*** Begin section ***

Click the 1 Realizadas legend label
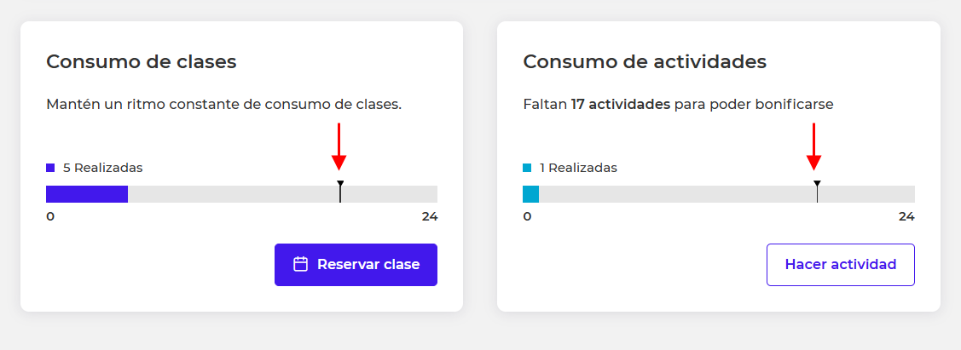This screenshot has height=350, width=961. 578,168
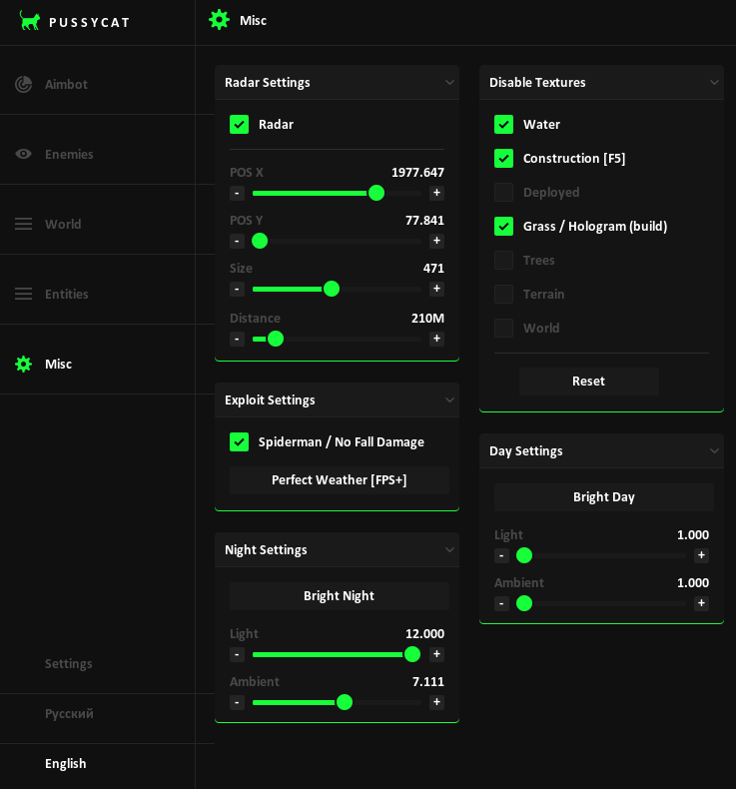The height and width of the screenshot is (789, 736).
Task: Collapse the Radar Settings panel
Action: click(x=448, y=82)
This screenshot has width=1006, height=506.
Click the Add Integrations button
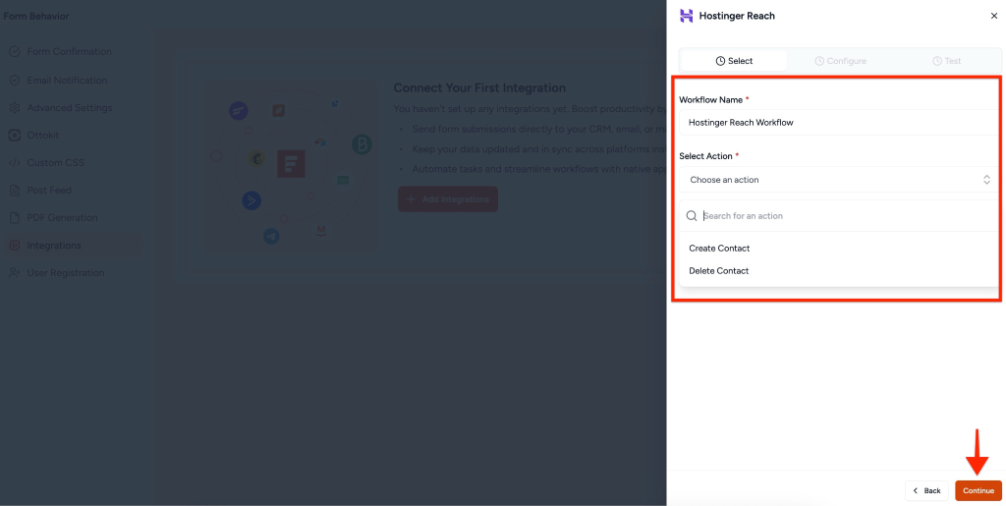point(448,199)
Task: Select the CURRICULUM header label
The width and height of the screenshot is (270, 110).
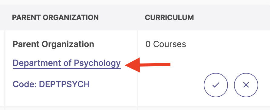Action: click(169, 17)
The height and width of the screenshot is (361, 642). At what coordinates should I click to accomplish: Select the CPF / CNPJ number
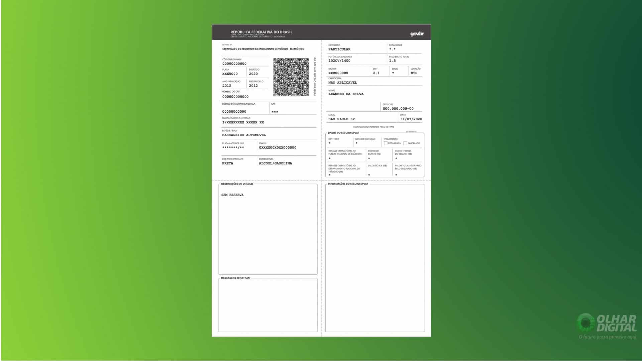click(398, 109)
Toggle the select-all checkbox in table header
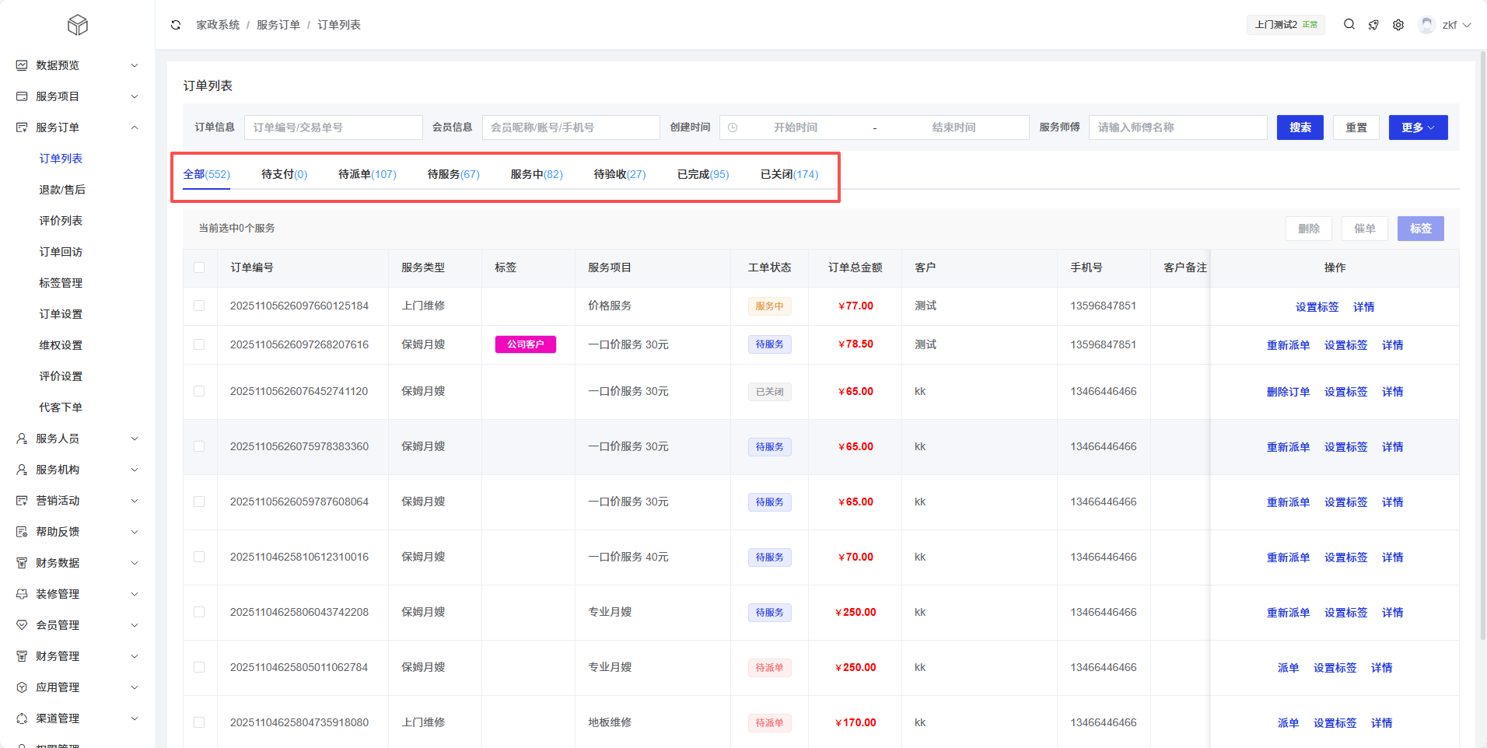Image resolution: width=1487 pixels, height=748 pixels. click(x=199, y=267)
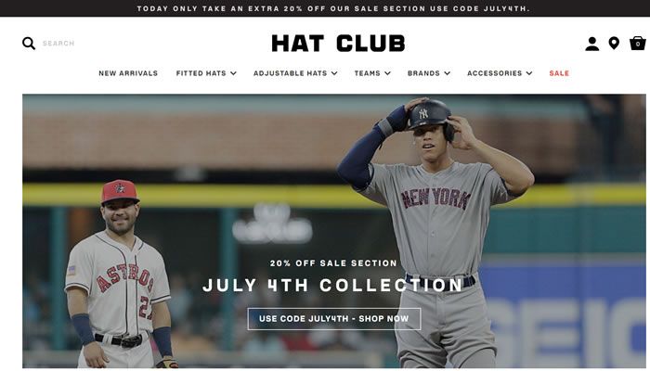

*** End section ***

Repeat the listing above exactly, with no pictures.

→ **Answer to this problem**
Click the 1 Realizadas legend label
This screenshot has height=350, width=961. 578,168
The height and width of the screenshot is (789, 736).
Task: Collapse the Radar Settings panel
Action: click(x=448, y=82)
This screenshot has width=1006, height=506.
Click the Add Integrations button
point(448,199)
Task: Select the CURRICULUM header label
The width and height of the screenshot is (270, 110).
Action: click(169, 17)
The height and width of the screenshot is (361, 642). At what coordinates should I click to accomplish: Select the CPF / CNPJ number
click(398, 109)
Toggle the select-all checkbox in table header
Image resolution: width=1487 pixels, height=748 pixels. click(x=199, y=267)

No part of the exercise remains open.